Do lado de fora
“A palavra amor anda vazia. Não tem gente dentro dela”. Foi Manoel de Barros quem nos presenteou com tal reflexão. Em tão poucas palavras ele parece descrever a sociedade do século vinte e um. Um século de imediatismos e agilidade. Um século de tanta informação e ideia. Um século com tanta gente “sábia” falando sobre tudo como se realmente soubesse, como se tivessem profundidade o bastante para falarem sobre diversos assuntos, dentre os quais está o amor.
Porque o comportamento das pessoas nos últimos anos tem sido o de, do lado de fora, sendo meras observadoras, considerarem-se como se estivessem experimentando na pele aquilo de que falam.
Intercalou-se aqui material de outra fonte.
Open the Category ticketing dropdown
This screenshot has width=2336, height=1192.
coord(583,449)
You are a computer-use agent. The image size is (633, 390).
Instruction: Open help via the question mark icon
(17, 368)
E “ai” de você se contradizê-las. “Ai” de você se, tendo experiência e autoridade para falar, mostrar o quanto estão enganadas e equivocadas. Não aceitam. O século vinte e um tem sido um século de pessoas que, dotadas de audição, não ouvem – ou não querem ouvir?
Faço essa introdução para que entendamos o motivo para que a reflexão de hoje se iniciasse com aquela frase. Estando do lado de fora, sendo apenas observadoras, as pessoas não conseguem colocar argumentos sólidos e consistentes em seus discursos. Banalizam o complexo. Desvalorizam o precioso. Falam de amor sem senti-lo. Falam de amor como se soubessem o que ele quer dizer, como se realmente soubessem o que é amar. Mas o amor tem estado vazio. Vazio porque falam dele do lado de fora. Não o adentram. Não o experimentam em sua grandeza e intimidade. Falam pelas beiradas. Mas nunca o tocaram de verdade.
Mesmo aqueles que estão em namoro ou em casamento.
Não amam realmente.
Claro que não estou generalizando. Tem muita gente por aí realmente sábia e esclarecida a respeito dos assuntos do coração e que conseguem viver o amor em sua plenitude e inteireza, entendendo a plenitude em seu real sentido: vivem o amor em meio às delícias que ele proporciona, mas também em meio às dores que ele provoca. Porque amar dói. E é claro que dói. Amar de verdade outra pessoa implica em aceitarmos o fato de que amaremos alguém real, de carne e osso, e não uma simples construção de nossos sonhos infantis baseados naquelas histórias de príncipes e cavalheiros. As pessoas chegam. Interessamo-nos por elas. Criamos ilusões, é inevitável. O tempo vai passando e a gente vai se conhecendo. As ilusões são quebradas e a realidade se revela como é. E é nesse ponto que veremos quem sabe o que é o amor e quem fala dele estando do lado de fora.
Não estou dizendo que o amor suporta amarguras e assombros. Talvez aquela pessoa que achávamos tão incrível se revele uma grande manipuladora que nos causa sofrimento. Afastarmo-nos dela significa que não sabemos o que é o amor? Pelo contrário. Significa que nos amamos antes de amar aos outros. Condição primeira para que tenhamos bons relacionamentos.
No entanto, muitos se equivocavam na arte de amar porque quando a vida real é enfim vivida, longe daquelas construções da paixão, querem de volta as projeções que fizeram, o quadro que pintaram, o livro que escreveram em suas mentes tendo um começo, meio e fim determinados. Equivocam-se por ignorarem o fato de que ao amar alguém não estarão amando a si mesmas, logo, não poderão amar projeções ou idealizações, terão que amar a realidade como ela é.
É por isso que o amor anda vazio de pessoas. É por isso que os relacionamentos fracassam e desmoronam. Porque quando falamos de amor estamos falando de disposição para contemplarmos a outra pessoa em sua completude. E nesse gesto iremos nos deparar com traços não tão agradáveis. Com trejeitos não tão atraentes. Com características que fazem parte de quem o outro é e que, talvez, o desconfigurariam se as perdesse.
Acontecesse que tantos, achando que estão amando, fazem o impossível afim de transformar a outra pessoa em sua própria imagem e semelhança. Isso não é amor. É narcisismo. É querer ver no outro o próprio reflexo. E para se ver você não precisa do amor. O espelho pode perfeitamente lhe atender nesse desejo.